WHOEVER RECEIVES ONE CHILD SUCH AS THIS IN MY NAME, RECEIVES ME

Twenty-fifth Sunday in Ordinary Time

Mark 9:30-37 


Dear Friends, Our Catholic Faith is often described as a service from the cradle to the grave. Actually, we are very emphatic that it starts before the cradle at the moment of conception. I think we all have difficulty with this universal demand of our faith.

In today’s Gospel, Jesus is using his second prediction of his passion and death to teach us that there are no “nobodies” in God’s eyes.

In Mark’s Gospel, there is a basic pattern to the three announcements by Jesus of his Passion, Death and Resurrection. First of all, Jesus makes the shocking prediction. Then the disciples are caught in a situation that shows their total failure to understand this lesson of Jesus. This is followed by a teaching by Jesus that is a profound contribution to his gospel message.

Today’s predicament for the Disciples is an argument about who is the most important among them. This leads to today’s instruction by Jesus.
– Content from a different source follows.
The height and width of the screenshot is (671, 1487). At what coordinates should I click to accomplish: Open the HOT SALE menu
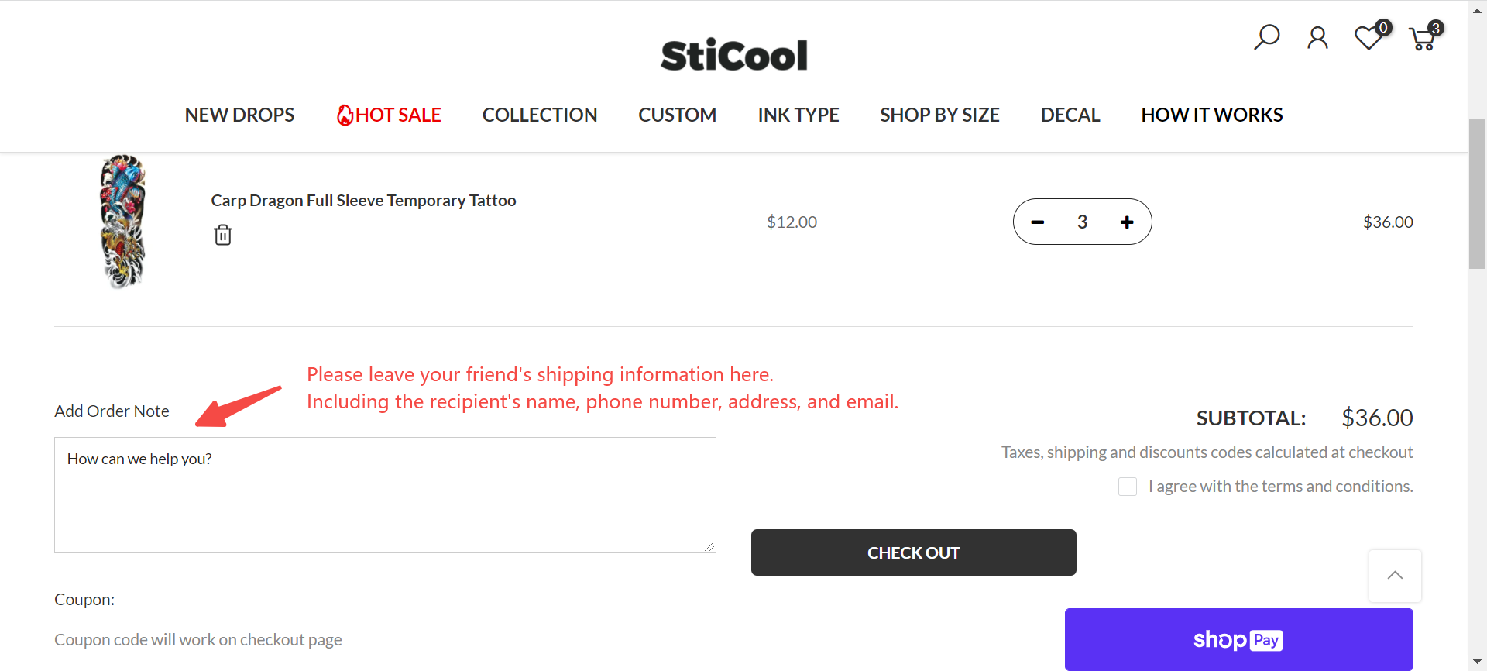point(389,115)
Today’s message is missed if we do not understand that a child in the time of the New Testament was a “nobody”, a person of no social value or recognition. Jesus’ teaching was that whoever welcomes a child welcomes Jesus.

A child was truly a “nobody “for everybody except the family. The child had no rights, recognition or voice in anything. Jesus turns that view upside down in his Gospel message today. He not only puts his arms around the child in a tender embrace of recognition but says, “Whoever receives one child such as this in my name, receives me; and whoever receives me, receives not me but the one who sent me.” (Mk 9:37)

This teaching of Jesus has shrewd social implications. Such a meaningful and respectful relation with a child would mean putting down your self-importance and identity as an adult. This emptying of self was an invitation into leadership that forsakes dominance and control. It was a call to a humble leadership of service and openness.

On an even deeper level, this teaching of Jesus challenges both the disciples’ notion of the Messiah and of God. Jesus is telling us in his teaching, and even more so in his life, that God is one who comes among us not as one who rules by control and punishment but one whose reign is one of service. We are all a child in the eyes of God. It is God’s goodness not our accomplishments that is the source of our strength, dignity and beauty as human beings.

In this statement and loving embrace of the child, Jesus is showing us that there are no “nobodies” in God’s eyes. We need to see that all humanity in all its incredible different expressions offers an image of God. Therefore, if we wish to be a leader, we need to celebrate this divine manifestation by a presence that makes us a servant of all.

Jesus is showing us the way by his faithful surrender on the way to Jerusalem. He asks us, his followers and disciples, to recognize and respond to God’s presence in all our brothers and sisters whether they are in diapers or in prison, whether in a coma or addiction, whether a Nobel Prize winner or a mother-in-law. All are worthy of our life of service and love.

We all have our own list of “nobodies”. Jesus is asking us to open our eyes to see the wonderful presence of God hidden in our midst by changing our labels of negativity to labels of a precious child of God.